FUNCTIONAL STUDY OF EPILEPTOGENIC NA+ CHANNEL MUTATIONS IN TRANSFECTED NEURONS AND ANIMAL MODELS

Our study aims to the elucidation of the functional effects of the mutations that cause genetically transmitted epilepsies. Epilepsy is a condition in which a person has recurrent seizures due to abnormal and hypersynchronous discharges from a group of central nervous system neurons. Depending on the cerebral area involved by the discharges, a seizure can have various manifestations, ranging from convulsions to sensory experiences. Epileptic discharges often spread to large brain areas and cause alteration of consciousness. There are many forms and causes of epilepsy.

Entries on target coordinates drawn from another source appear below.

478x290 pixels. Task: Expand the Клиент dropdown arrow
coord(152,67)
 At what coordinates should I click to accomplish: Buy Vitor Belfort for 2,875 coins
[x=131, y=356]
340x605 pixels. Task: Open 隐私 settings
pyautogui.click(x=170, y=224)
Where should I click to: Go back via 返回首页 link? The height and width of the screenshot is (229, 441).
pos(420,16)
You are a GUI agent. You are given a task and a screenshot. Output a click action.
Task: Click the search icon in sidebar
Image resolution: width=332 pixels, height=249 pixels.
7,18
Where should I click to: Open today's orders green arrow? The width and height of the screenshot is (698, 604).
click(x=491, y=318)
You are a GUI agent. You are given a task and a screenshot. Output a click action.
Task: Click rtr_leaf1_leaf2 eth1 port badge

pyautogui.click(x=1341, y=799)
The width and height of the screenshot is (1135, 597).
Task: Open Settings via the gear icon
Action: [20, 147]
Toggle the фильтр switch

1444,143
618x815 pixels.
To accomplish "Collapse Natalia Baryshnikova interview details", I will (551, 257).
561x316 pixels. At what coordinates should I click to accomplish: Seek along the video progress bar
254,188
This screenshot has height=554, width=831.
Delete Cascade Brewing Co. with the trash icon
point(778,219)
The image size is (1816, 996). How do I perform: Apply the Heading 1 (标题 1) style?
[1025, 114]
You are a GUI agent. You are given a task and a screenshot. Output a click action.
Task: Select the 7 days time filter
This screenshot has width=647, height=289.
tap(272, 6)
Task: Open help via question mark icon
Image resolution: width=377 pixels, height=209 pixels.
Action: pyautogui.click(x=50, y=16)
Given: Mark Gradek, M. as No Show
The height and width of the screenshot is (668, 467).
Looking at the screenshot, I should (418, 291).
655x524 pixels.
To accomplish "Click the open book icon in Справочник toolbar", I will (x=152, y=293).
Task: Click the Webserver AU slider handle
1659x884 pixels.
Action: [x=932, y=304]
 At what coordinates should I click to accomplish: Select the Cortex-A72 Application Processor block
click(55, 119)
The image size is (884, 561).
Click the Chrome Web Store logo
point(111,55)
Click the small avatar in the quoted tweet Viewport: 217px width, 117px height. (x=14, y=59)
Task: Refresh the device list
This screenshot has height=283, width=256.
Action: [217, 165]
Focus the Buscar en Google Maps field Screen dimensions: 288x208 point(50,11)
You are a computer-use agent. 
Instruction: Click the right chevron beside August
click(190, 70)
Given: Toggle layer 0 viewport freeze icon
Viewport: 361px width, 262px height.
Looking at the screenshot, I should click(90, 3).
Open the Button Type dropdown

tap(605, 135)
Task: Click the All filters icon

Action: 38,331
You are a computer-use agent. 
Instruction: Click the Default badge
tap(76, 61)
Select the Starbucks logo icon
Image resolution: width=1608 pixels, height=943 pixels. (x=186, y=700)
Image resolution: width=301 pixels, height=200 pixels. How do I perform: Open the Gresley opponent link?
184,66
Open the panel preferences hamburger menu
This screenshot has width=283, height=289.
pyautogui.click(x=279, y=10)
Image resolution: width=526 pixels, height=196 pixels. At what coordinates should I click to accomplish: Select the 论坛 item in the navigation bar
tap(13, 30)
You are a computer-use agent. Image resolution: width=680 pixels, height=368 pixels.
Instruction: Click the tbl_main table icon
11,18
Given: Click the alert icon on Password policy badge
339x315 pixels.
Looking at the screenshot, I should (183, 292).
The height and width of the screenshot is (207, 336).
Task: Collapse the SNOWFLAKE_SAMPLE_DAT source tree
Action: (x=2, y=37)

Recently the genetic causes of some epilepsy syndromes have been discovered and mutations of voltage-gated Na+ channels are the most common. They can also cause familial hemiplegic migraine. Voltage-gated sodium channels are proteins of the cell membrane that are responsible for the generation and propagation of action potentials: the momentary change in neuronal membrane electrical potential forming the neuronal discharges. It is important to understand the functional effects of the mutations of sodium channels to reveal the pathogenic mechanisms, improve diagnosis and develop therapies. However, the functional effects of most of them is not clear yet, because they have been studied with experimental models that do not reproduce real physiopathological conditions and neuronal properties. We will study epileptogenic and migraine mutations of Na+ channels using transfected neurons and animal models, experimental systems that preserve neuronal properties and physiopathological conditions. Thus, we will shed light on their pathogenic mechanism, improving early diagnosis and facilitating the development of effective therapies.